### [Stored data]

▬▬▬▬▬▬▬▬▬▬

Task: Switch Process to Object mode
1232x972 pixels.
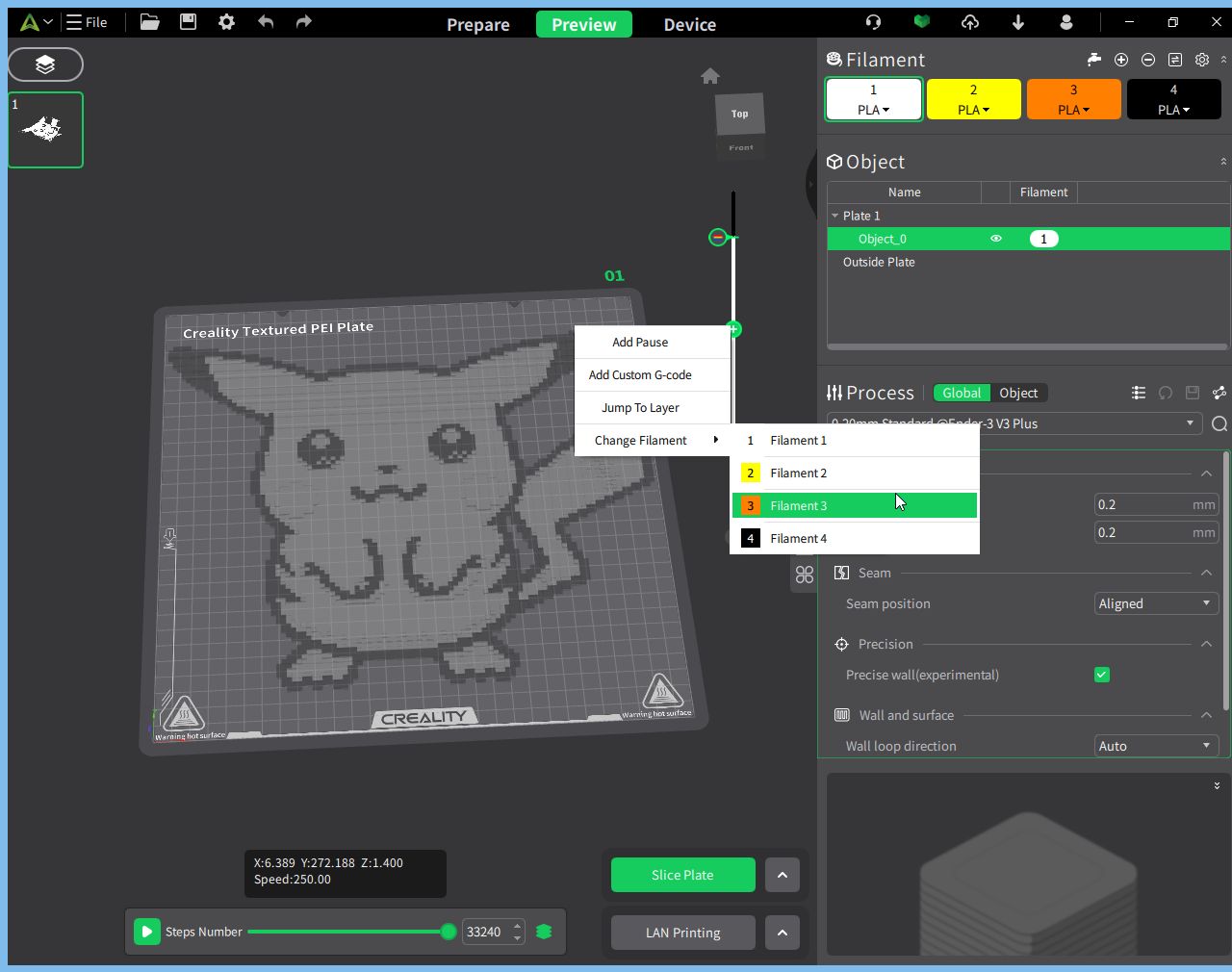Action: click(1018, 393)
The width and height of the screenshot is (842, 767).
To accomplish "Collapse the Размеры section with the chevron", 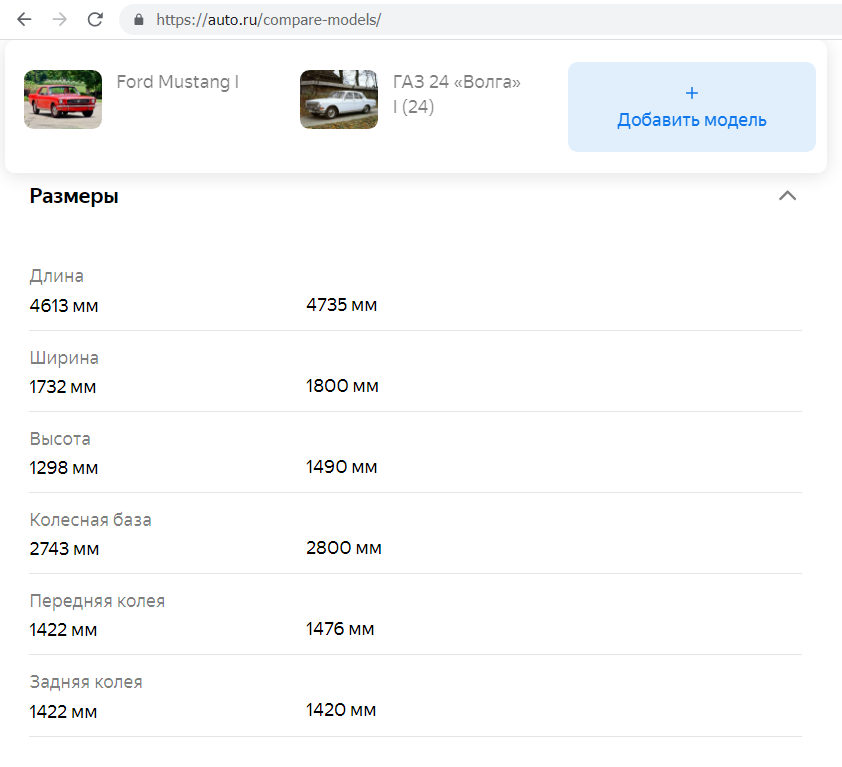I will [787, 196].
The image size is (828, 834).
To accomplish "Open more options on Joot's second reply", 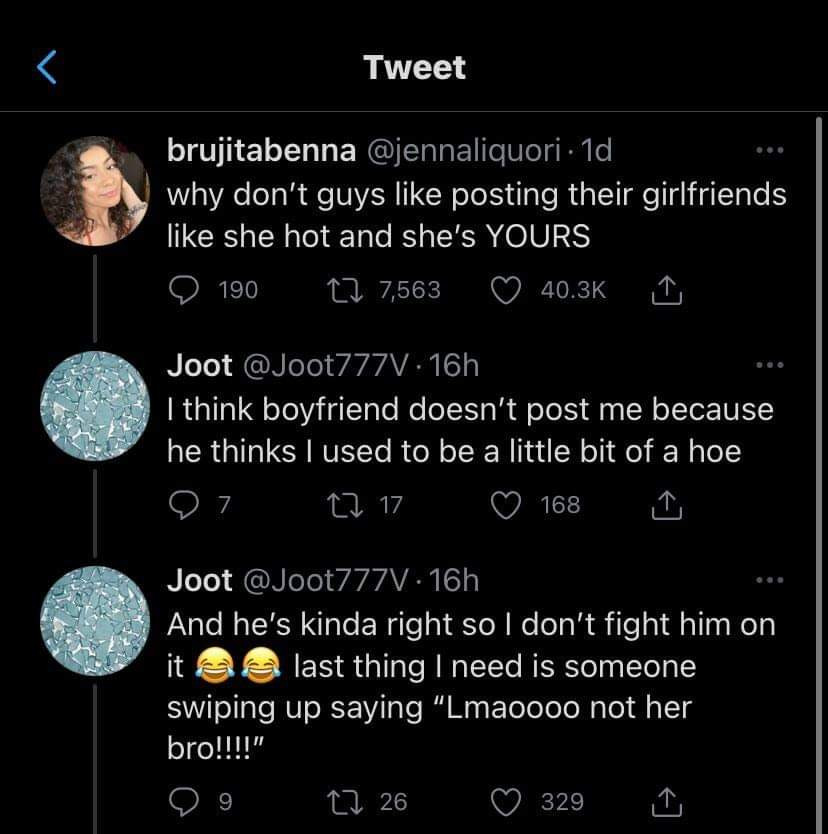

▬▬▬▬▬▬▬▬▬▬

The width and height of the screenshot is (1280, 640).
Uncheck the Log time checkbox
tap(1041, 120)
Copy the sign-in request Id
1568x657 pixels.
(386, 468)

▬▬▬▬▬▬▬▬▬▬

### [Goal of the exercise]
Show, from the records above, every line that includes "height".

### [Finished exercise]
The width and height of the screenshot is (842, 767).
The width and height of the screenshot is (1280, 640).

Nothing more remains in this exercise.